US Chicago PMI (Oct) Consensus is looking for a moderation to 59.0 from 60.4 previously. We are forecasting a reading of 58.0, below consensus.

Tuesday Nov 1

Global PMI’s We expect China’s official PMI to show a moderation in October. We believe despite the rebound in activity growth in September, the underlying growth momentum remains weak amid still tight domestic monetary conditions and weak external demand. Seasonally, the official PMI tends to fall in October as well though the seasonal factor may not be stable over time.

Indonesia CPI (Oct) We expect October CPI inflation to come in at 4.7% yoy versus 4.61% yoy in September. The Bloomberg consensus expectation is at 4.78% yoy.

Korea CPI (Oct) We expect CPI inflation to moderate to 4.2% yoy in October. That said, inflation moderation is likely to be slow in coming months due to the recent KRW depreciation and pent-up pressure for administered prices including electricity, natural gas, and public transportation tariffs.
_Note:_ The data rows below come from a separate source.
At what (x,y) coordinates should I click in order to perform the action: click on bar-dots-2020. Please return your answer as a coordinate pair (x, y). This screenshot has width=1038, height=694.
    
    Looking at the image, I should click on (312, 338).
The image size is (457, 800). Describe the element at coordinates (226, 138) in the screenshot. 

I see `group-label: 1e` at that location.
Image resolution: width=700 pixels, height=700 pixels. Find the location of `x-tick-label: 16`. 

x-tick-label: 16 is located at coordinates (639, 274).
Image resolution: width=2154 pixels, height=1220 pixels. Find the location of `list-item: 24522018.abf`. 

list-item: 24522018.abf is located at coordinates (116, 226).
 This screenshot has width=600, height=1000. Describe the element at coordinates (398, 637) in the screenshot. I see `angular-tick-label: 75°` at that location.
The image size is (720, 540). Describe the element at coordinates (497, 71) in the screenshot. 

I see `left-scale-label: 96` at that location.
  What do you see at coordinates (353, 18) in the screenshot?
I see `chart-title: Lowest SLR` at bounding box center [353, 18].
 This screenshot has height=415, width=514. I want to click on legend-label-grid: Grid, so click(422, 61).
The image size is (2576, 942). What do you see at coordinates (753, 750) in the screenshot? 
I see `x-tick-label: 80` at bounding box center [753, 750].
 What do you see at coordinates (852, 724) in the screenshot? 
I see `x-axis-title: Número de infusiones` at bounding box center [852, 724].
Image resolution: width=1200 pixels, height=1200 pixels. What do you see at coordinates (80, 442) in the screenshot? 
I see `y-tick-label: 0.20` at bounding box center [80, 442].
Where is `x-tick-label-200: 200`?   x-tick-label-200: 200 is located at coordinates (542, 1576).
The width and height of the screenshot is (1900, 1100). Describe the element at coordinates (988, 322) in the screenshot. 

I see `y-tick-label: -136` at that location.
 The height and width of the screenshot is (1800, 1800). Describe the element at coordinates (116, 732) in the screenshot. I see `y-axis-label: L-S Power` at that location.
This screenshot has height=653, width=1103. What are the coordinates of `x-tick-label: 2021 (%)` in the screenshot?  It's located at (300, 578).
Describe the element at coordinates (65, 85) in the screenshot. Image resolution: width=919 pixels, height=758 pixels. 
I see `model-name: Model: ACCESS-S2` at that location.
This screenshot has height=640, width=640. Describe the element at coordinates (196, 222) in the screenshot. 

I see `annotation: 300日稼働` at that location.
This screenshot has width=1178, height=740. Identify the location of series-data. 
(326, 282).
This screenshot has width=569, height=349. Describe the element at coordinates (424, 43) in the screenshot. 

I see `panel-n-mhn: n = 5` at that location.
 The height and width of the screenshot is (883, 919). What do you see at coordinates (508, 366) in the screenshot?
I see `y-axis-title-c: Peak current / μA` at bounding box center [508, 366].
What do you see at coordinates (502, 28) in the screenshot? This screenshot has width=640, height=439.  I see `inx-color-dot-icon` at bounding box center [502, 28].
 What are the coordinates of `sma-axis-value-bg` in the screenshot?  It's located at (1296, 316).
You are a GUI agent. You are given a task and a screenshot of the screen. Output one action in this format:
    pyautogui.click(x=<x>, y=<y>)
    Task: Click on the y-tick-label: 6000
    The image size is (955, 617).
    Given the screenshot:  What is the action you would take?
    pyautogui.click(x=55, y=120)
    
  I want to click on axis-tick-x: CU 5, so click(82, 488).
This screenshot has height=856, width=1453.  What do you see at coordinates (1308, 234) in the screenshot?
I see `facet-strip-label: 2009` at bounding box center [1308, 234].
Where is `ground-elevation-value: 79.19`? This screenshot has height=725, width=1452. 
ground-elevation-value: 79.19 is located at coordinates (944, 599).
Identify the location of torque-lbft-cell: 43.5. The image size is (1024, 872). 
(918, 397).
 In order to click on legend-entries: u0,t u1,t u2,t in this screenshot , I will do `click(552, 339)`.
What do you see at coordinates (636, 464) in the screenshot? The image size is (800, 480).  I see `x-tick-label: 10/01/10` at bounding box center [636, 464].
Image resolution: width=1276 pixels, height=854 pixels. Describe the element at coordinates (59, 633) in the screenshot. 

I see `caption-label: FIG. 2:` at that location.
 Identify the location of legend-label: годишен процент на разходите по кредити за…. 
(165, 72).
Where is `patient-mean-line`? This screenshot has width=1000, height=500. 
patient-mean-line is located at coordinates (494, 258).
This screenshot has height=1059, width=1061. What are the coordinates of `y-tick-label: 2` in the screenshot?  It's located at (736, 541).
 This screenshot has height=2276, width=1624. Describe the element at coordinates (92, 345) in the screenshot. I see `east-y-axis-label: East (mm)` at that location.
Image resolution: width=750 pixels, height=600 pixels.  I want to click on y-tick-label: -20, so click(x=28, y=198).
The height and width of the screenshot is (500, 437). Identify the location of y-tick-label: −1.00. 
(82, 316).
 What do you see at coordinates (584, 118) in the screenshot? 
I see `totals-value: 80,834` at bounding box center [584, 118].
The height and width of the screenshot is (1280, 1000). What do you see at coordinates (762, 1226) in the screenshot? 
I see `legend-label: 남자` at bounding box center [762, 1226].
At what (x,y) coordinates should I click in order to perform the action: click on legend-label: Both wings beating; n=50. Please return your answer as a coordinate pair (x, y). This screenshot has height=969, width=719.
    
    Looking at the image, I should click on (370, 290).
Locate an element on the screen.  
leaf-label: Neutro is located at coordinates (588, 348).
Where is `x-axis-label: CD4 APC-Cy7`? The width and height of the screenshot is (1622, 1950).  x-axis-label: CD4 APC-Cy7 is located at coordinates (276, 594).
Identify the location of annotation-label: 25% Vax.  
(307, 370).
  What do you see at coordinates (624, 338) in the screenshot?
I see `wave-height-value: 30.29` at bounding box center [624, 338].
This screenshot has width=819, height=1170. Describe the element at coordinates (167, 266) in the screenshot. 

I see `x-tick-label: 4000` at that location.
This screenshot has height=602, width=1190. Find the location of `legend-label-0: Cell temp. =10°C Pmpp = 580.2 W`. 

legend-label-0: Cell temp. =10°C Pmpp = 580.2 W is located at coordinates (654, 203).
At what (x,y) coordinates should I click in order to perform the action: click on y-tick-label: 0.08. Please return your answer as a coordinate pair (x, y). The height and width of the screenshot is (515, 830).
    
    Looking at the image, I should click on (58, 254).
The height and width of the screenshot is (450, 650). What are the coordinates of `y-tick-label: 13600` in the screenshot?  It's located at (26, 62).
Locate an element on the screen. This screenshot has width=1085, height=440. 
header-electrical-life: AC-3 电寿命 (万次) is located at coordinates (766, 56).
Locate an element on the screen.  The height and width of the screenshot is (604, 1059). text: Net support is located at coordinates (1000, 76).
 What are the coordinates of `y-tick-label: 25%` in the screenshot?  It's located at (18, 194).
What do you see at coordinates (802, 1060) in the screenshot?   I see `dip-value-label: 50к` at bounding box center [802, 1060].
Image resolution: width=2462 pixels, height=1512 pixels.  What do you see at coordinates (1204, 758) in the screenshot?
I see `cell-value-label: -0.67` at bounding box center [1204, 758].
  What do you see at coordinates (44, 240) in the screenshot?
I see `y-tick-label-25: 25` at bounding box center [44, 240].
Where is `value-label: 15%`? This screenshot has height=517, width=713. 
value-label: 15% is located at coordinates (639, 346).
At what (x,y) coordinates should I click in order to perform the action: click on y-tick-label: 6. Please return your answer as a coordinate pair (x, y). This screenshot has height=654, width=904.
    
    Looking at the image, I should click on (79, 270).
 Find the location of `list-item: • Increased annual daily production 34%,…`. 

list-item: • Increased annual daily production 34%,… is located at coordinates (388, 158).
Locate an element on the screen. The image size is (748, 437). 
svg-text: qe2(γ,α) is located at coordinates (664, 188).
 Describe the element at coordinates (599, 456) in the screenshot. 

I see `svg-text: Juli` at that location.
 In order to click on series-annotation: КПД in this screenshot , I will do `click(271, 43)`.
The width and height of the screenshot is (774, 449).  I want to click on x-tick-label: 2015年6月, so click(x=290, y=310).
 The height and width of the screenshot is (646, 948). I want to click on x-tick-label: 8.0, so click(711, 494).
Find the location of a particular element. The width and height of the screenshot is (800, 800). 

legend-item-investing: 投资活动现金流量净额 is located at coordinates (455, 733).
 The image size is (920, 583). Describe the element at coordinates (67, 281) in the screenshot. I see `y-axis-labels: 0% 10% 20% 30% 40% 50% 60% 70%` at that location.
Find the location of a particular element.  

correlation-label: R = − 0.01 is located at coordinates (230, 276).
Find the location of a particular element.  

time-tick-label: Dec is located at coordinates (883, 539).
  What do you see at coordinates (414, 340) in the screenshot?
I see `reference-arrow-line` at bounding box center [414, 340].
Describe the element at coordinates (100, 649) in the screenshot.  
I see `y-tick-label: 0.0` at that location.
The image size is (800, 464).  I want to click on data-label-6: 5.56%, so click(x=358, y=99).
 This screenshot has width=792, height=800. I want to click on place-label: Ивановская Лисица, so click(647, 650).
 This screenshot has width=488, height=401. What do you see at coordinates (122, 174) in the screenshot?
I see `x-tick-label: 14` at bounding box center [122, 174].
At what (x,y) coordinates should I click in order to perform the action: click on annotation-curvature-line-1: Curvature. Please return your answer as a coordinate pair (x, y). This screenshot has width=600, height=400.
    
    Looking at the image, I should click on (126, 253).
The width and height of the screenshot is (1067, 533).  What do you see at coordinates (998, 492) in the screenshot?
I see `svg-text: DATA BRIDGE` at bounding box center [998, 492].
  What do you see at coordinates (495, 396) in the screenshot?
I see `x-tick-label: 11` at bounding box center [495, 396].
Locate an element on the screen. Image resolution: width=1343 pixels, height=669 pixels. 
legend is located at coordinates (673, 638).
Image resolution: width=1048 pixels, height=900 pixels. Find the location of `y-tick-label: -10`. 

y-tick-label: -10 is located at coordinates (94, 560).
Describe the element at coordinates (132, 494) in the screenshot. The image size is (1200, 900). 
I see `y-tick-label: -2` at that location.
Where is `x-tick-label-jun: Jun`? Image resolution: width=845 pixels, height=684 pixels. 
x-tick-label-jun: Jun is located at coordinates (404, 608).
Australia Central Bank Meeting Following last week’s benign CPI reading, our economists think a 25bp cut is all but assured. This is in line with consensus. The market is pricing a roughly 75% probability of a 25bp cut at this meeting.

UK GDP (Q3) We are significantly above consensus, looking for a reading of +0.6%-0.7%qoq (the median of economists polled by Bloomberg is just +0.3%qoq). Much of the growth that we expect reflects statistical distortions (in particular, the reversal of the royal wedding effect). It may be that the consensus forecast has taken insufficient account of these factors.

US ISM (Oct) Consensus is looking for a small rise to 52.0 from 51.6. We are below consensus and are looking for a reading of 51.5.

Wednesday Nov 2

US FOMC decision (see our discussion above)

Thursday Nov 3

G-20 Summit in Cannes

Euro Zone ECB rate decision This will be Mario Draghi’s first decision as President of the ECB, which will make the press conference especially important. Consensus expects rates to be on hold, as do we. We are expecting a 50bp cut only in December.

US Initial Claims (Oct. 29) Consensus is looking for a reading of 400k, relative to 402k in the previous week.

Friday Nov 4

G-20 Summit in Cannes

Australia RBA Statement on Monetary Policy

Global Services PMIs

US Non-farm payrolls (Oct) We forecast that non-farm payroll employment rose by 75k in October. The deceleration from a gain of 103k in September reflects the lack of a boost from the return of striking workers and still-moderate hiring activity. Consensus is looking for a reading of 92k. In line with consensus, we expect the unemployment rate to remain unchanged at 9.1%.